Task to carry out -> Print, exactly as they appear in the listing below, the lines from the line with "Click the Cut scissors icon" to the line with "Select the Finish step radio in sidebar", with both end lines kept.

[Opening Source material section]

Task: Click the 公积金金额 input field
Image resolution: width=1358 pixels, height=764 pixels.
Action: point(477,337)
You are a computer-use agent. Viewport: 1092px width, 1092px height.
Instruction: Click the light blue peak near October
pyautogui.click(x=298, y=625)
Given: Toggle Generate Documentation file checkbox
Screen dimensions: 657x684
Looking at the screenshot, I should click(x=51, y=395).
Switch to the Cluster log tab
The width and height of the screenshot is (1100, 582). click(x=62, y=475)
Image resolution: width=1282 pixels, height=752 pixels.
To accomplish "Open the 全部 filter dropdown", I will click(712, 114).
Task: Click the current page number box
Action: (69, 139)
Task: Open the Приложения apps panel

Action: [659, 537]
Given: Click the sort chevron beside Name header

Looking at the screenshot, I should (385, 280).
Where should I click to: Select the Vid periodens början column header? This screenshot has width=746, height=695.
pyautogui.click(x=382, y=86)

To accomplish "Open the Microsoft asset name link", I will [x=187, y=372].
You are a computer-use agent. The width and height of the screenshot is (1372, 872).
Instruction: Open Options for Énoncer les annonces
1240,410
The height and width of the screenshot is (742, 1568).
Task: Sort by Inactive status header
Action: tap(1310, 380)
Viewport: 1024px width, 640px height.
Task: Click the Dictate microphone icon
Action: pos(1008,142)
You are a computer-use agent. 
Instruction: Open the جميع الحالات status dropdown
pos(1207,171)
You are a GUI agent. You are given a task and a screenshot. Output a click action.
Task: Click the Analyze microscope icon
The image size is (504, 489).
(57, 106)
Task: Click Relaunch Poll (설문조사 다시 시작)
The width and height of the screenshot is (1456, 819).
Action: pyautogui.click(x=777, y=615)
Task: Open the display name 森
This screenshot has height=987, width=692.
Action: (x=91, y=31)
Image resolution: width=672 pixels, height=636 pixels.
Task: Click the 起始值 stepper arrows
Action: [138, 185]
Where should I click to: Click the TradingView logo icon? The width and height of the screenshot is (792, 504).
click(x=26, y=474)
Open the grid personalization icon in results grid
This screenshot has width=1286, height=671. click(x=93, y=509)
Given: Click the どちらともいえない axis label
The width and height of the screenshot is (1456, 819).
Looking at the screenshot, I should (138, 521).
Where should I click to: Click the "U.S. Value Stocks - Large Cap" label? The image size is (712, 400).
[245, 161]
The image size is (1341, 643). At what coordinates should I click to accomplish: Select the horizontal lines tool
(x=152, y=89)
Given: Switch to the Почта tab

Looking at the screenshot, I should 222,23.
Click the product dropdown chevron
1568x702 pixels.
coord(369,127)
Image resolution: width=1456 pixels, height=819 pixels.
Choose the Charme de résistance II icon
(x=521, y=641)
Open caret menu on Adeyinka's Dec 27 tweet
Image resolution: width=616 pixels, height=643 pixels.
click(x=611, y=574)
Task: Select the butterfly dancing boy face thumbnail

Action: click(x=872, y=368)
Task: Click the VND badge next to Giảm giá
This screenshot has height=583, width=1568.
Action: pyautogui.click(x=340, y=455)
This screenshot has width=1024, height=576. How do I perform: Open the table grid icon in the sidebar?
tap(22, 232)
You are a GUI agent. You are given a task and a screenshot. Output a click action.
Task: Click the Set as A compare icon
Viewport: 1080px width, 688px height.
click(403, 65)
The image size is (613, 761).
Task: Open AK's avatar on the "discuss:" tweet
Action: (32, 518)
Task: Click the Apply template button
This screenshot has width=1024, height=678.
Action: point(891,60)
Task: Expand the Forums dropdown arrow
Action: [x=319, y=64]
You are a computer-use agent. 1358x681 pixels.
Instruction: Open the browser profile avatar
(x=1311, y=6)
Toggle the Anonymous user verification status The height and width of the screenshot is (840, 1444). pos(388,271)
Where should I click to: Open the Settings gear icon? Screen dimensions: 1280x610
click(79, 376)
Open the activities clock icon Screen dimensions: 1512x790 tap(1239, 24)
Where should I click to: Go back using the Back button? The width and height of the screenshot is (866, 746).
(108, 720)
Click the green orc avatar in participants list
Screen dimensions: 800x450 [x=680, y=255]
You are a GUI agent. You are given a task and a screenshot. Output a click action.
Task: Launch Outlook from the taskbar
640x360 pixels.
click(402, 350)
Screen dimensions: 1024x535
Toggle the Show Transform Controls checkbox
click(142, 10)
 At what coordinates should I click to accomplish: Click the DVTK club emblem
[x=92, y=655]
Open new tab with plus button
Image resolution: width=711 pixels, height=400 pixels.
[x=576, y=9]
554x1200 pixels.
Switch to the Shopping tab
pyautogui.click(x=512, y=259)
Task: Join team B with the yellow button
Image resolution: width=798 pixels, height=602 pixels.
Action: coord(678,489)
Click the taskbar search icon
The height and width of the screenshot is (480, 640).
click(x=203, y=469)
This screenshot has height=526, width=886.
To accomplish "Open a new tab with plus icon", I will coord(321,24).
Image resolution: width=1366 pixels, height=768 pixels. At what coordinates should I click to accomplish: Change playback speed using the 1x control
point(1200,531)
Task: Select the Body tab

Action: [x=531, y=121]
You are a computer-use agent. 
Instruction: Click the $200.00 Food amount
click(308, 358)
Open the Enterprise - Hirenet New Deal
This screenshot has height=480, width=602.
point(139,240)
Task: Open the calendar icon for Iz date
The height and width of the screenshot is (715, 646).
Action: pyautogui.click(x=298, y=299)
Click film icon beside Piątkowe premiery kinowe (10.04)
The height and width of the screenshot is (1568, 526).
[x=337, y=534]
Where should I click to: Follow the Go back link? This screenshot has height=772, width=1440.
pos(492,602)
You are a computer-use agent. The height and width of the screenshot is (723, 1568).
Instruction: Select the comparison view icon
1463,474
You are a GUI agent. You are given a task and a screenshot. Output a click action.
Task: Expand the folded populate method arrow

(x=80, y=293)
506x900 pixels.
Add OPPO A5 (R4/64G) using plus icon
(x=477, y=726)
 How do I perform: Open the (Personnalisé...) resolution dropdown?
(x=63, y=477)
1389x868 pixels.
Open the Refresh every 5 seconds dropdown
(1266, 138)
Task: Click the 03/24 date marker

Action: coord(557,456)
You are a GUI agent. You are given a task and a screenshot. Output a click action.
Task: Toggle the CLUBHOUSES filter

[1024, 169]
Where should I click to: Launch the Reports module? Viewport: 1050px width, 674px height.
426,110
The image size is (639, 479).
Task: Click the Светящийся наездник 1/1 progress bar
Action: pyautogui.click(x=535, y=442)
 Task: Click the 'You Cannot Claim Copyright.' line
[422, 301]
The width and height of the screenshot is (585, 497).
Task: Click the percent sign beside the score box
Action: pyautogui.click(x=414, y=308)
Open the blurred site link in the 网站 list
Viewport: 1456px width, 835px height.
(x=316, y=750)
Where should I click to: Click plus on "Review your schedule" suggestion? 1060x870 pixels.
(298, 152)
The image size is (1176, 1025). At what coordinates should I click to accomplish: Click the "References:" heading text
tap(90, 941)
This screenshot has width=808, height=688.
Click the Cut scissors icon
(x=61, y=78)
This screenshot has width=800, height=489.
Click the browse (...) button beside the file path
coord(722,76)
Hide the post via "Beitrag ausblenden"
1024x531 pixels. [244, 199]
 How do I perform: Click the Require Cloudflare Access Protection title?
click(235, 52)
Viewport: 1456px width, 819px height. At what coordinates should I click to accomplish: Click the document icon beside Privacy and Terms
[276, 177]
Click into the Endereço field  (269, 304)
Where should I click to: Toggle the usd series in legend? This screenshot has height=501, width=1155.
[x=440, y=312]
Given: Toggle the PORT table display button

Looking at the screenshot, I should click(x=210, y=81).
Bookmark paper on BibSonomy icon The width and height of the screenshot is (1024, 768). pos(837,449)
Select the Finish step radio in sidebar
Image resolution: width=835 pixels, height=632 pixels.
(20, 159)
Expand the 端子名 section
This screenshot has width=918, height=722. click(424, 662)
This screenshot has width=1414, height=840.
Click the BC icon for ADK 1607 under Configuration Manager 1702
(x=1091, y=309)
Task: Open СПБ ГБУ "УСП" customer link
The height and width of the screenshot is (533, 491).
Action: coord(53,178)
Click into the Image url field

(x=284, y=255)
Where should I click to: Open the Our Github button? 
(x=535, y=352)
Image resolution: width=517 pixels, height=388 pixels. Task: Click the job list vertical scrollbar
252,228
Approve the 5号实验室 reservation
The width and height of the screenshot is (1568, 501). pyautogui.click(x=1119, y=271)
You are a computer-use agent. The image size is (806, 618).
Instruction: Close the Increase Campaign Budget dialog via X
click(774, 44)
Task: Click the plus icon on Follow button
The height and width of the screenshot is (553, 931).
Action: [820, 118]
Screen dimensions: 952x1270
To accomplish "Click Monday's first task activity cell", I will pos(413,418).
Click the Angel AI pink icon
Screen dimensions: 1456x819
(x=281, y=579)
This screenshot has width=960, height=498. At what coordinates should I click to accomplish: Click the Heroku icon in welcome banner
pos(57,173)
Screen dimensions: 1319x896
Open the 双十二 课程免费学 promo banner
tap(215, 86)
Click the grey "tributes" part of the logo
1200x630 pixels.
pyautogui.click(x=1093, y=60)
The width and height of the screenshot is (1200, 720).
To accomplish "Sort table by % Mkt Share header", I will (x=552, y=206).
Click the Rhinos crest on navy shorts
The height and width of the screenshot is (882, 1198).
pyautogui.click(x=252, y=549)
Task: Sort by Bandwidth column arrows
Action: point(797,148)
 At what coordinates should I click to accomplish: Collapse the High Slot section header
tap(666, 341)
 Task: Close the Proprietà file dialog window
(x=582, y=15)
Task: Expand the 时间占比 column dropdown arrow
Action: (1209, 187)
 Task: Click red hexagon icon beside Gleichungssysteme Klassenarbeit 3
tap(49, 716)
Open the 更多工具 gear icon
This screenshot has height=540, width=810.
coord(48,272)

[Closing Source material section]

Answer section ->
Click the Cut scissors icon
(x=61, y=78)
This screenshot has width=800, height=489.
Click the browse (...) button beside the file path
coord(722,76)
Hide the post via "Beitrag ausblenden"
1024x531 pixels. [244, 199]
 How do I perform: Click the Require Cloudflare Access Protection title?
click(235, 52)
Viewport: 1456px width, 819px height. At what coordinates should I click to accomplish: Click the document icon beside Privacy and Terms
[276, 177]
Click into the Endereço field  (269, 304)
Where should I click to: Toggle the usd series in legend? This screenshot has height=501, width=1155.
[x=440, y=312]
Given: Toggle the PORT table display button

Looking at the screenshot, I should click(x=210, y=81).
Bookmark paper on BibSonomy icon The width and height of the screenshot is (1024, 768). pos(837,449)
Select the Finish step radio in sidebar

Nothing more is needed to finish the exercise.